Eu sei, todos sabem, o verdadeira espírito do natal reside no coração de cada um. A festa, do modo que se apresenta atualmente, está longe desse espírito, eis que não passa de (mais) uma data comercial completamente dissociado do seu verdadeiro significado. Inserida nessa socidedade de consumo ela não escaparia, como nada escapa ao comércio, ao consumismo. É mais um dos tantos “dias do”, onde menos importa celebrar a data e mais impulsionar as vendas. As mensagens bonitinhas só servem para iludir o povo, fazendo crer que há ideais nobres e ocultar o verdadeiro sentido da festa: aumentar o faturamento, o lucro.
A propaganda (um dos males do século – do milênio? ) atinge seu objetivo, como sempre. Algo que consegue transformar bancos em instituições de caridade e governos ineptos e incapazes em grandes administrações é capaz de qualquer alquimia que se possa imaginar. Somos todos levados de roldão por ela e, como sempre, demonstramos o nosso amor em “suaves prestações mensais”. Não sou o herói da resistência, me incluo entre os que se deixam levar pela verdadeira tsunami apelativa que se instala nessa época. Não chego a cometer desatinos, mas me uno a corrente.

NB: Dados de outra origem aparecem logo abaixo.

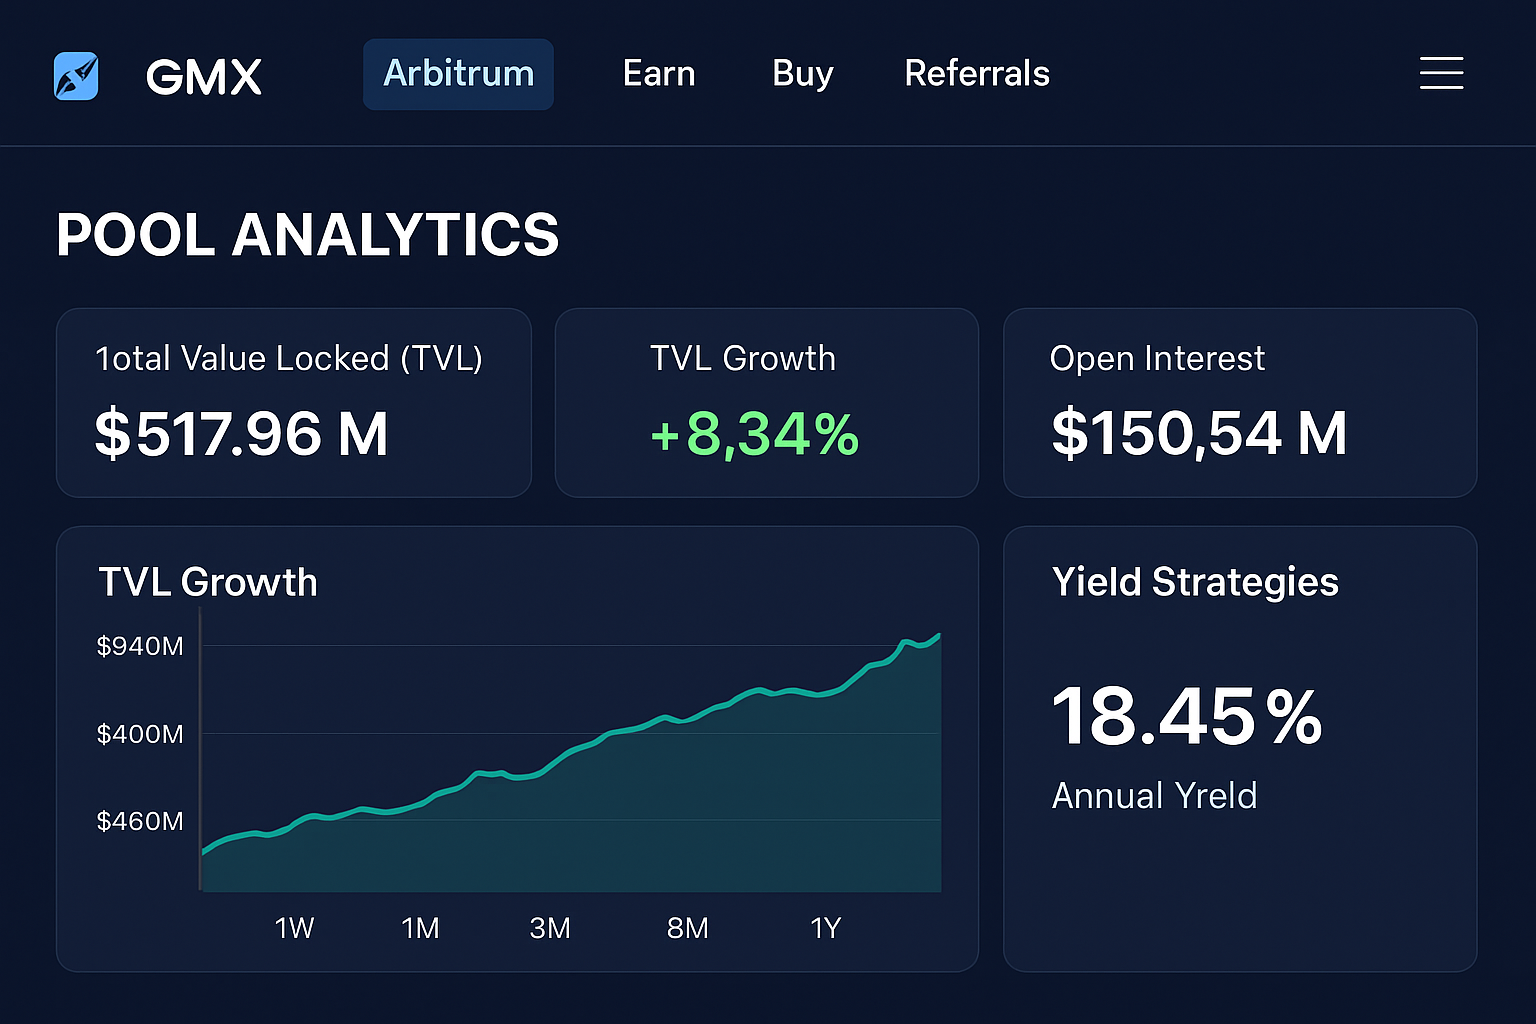Select the Arbitrum network selector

Confesso que sempre sobre um resquício de consciência que me acusa de ceder ao apelo mercantilista da festa. Poderia procurar atenuantes para o meu comportamento, não o farei, é melhor assumir essa como mais uma das minhas fraquezas. Ao final resta pouco, quase nada. Acabo por não fazer nada que possa ser digno de louvor ou crédito (e sei que muitos o fazem), nem que seja para minimamente compensar e comemorar o verdadeiro espírito do natal que, assim psts nun nada significa, além de mais uma data no calendário.